--- START SOURCE RECORDS ---
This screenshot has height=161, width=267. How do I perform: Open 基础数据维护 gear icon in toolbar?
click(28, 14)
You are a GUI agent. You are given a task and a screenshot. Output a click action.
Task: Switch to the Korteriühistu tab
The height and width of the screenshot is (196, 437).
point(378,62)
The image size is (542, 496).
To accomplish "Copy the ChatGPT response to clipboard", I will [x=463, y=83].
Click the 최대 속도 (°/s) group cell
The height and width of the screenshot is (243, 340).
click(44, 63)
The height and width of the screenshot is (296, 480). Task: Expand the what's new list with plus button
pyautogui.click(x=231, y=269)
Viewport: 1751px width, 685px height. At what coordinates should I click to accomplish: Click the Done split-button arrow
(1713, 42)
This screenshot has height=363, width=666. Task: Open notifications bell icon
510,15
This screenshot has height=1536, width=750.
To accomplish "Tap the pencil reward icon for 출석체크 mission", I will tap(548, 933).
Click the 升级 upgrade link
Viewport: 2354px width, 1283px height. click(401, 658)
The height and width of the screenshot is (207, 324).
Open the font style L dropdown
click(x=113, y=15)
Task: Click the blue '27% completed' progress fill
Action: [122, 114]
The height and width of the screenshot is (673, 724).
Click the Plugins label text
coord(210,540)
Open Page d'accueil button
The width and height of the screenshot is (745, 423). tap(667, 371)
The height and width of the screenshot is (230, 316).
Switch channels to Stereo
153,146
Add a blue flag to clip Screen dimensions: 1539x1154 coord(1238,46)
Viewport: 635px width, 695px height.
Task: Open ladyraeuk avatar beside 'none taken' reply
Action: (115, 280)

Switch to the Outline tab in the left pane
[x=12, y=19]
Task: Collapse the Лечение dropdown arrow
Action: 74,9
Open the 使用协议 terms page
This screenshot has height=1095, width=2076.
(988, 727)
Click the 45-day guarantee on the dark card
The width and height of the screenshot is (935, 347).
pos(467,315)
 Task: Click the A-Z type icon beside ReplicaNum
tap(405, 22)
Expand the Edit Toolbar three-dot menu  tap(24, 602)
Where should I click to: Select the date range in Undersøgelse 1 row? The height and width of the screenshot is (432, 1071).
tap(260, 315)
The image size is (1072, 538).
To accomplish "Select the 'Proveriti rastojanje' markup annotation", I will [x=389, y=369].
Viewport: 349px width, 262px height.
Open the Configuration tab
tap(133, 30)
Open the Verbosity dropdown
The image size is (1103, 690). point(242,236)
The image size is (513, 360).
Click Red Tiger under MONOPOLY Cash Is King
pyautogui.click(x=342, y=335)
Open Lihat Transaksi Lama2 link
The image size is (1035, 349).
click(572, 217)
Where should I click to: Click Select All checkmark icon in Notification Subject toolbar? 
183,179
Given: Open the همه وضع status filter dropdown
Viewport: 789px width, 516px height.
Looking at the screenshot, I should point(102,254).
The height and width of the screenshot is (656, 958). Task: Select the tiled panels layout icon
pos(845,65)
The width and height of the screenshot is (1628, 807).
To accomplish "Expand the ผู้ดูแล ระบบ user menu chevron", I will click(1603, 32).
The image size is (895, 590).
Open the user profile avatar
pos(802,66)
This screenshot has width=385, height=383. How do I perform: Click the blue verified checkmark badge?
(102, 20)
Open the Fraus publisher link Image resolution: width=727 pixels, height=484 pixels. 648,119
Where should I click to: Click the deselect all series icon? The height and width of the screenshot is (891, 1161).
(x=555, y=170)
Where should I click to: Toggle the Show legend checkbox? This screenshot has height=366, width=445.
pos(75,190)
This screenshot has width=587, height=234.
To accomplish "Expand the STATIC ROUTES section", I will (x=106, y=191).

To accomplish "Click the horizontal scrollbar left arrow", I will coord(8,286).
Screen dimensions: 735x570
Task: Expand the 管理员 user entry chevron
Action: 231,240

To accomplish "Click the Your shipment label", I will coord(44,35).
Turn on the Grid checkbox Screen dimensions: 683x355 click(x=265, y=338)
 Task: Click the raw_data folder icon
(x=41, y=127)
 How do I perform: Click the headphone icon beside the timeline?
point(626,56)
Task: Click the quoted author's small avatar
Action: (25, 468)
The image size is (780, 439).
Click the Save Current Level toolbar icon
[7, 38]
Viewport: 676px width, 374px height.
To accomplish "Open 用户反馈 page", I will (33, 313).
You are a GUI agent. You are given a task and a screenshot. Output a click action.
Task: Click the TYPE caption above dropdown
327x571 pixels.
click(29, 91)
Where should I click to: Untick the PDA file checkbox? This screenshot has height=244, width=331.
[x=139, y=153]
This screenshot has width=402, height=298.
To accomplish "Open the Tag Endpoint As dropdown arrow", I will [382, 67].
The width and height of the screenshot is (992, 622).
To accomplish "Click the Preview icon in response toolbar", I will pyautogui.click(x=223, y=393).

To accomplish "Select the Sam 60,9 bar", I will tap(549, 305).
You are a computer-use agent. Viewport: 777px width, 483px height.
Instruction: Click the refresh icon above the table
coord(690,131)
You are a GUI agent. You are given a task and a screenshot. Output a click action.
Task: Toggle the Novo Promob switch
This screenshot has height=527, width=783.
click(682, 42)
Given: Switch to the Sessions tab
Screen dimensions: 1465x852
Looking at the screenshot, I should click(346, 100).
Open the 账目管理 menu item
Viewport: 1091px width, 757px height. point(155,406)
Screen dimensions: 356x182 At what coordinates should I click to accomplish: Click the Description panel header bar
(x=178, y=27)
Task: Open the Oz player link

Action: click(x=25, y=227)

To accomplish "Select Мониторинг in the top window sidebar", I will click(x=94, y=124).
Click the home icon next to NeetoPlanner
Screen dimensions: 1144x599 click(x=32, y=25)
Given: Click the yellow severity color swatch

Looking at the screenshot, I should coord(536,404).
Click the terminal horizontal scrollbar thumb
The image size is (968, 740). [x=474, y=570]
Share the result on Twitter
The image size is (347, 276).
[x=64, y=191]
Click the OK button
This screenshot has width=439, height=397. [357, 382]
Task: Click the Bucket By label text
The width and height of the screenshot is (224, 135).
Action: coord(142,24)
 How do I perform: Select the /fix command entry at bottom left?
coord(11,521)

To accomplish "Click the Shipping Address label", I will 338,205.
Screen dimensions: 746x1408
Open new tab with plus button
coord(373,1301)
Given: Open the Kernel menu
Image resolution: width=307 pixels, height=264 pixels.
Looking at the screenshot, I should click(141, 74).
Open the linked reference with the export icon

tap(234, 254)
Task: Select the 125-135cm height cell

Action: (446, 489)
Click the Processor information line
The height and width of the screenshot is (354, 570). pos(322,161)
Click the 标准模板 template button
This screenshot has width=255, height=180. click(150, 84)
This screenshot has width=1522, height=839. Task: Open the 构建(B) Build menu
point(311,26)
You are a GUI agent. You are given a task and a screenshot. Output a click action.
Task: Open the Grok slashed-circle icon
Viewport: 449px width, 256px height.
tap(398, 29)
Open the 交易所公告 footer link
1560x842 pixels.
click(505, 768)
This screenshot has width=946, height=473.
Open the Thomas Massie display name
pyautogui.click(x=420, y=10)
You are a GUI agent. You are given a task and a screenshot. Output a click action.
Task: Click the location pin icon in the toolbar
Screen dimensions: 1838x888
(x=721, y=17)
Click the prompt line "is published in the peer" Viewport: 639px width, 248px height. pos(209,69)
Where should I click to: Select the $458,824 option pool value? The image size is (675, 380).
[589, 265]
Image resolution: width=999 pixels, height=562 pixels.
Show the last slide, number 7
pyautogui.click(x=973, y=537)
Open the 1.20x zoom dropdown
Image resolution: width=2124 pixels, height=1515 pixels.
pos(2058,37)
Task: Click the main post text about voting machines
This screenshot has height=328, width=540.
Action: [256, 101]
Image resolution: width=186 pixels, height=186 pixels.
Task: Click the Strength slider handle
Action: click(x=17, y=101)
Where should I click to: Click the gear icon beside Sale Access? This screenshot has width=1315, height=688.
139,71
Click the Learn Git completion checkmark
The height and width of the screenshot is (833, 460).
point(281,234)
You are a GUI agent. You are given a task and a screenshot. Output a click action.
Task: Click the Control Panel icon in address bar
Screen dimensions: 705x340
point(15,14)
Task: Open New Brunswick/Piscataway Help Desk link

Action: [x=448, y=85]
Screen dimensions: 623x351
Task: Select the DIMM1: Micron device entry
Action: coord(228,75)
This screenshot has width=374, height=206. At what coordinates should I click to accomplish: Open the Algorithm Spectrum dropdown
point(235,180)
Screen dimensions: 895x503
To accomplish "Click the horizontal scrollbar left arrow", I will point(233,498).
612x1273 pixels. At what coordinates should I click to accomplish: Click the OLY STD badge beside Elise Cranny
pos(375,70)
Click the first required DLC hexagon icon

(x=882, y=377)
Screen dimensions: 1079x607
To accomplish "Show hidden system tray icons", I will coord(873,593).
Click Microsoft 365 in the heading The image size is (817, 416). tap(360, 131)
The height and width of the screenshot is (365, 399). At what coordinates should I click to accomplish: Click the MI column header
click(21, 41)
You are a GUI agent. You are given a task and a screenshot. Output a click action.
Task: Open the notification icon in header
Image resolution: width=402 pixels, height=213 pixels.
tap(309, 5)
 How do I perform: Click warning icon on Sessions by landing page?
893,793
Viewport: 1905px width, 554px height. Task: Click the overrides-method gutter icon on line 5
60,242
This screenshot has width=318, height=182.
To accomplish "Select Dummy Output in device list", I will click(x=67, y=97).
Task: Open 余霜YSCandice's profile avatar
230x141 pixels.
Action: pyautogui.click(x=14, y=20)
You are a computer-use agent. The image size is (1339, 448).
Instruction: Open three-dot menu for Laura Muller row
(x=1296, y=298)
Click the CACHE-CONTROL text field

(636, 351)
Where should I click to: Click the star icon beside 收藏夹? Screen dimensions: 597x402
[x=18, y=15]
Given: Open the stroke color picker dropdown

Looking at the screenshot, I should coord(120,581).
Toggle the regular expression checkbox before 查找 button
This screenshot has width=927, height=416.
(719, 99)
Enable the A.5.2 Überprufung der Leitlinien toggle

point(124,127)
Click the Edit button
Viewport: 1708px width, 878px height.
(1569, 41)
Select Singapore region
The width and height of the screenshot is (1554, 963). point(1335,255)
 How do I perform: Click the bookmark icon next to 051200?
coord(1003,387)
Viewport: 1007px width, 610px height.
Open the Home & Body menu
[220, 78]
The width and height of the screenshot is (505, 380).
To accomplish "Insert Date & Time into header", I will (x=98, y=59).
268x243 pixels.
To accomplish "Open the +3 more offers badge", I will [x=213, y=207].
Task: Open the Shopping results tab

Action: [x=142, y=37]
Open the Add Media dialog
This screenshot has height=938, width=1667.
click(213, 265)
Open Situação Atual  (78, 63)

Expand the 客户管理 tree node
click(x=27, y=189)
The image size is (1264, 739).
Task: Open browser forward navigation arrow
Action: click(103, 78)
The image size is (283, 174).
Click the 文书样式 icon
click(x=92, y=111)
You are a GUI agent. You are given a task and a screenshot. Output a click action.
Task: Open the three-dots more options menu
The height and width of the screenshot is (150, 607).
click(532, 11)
--- END SOURCE RECORDS ---
**EXERCISE:** Render the rows from the start of the block through the line containing "click(44, 63)", inclusive, as a numbered list, with blank lines omitted.

**EXERCISE RESULT:**
1. This screenshot has height=161, width=267. How do I perform: Open 基础数据维护 gear icon in toolbar?
2. click(28, 14)
3. You are a GUI agent. You are given a task and a screenshot. Output a click action.
4. Task: Switch to the Korteriühistu tab
5. The height and width of the screenshot is (196, 437).
6. point(378,62)
7. The image size is (542, 496).
8. To accomplish "Copy the ChatGPT response to clipboard", I will [x=463, y=83].
9. Click the 최대 속도 (°/s) group cell
10. The height and width of the screenshot is (243, 340).
11. click(44, 63)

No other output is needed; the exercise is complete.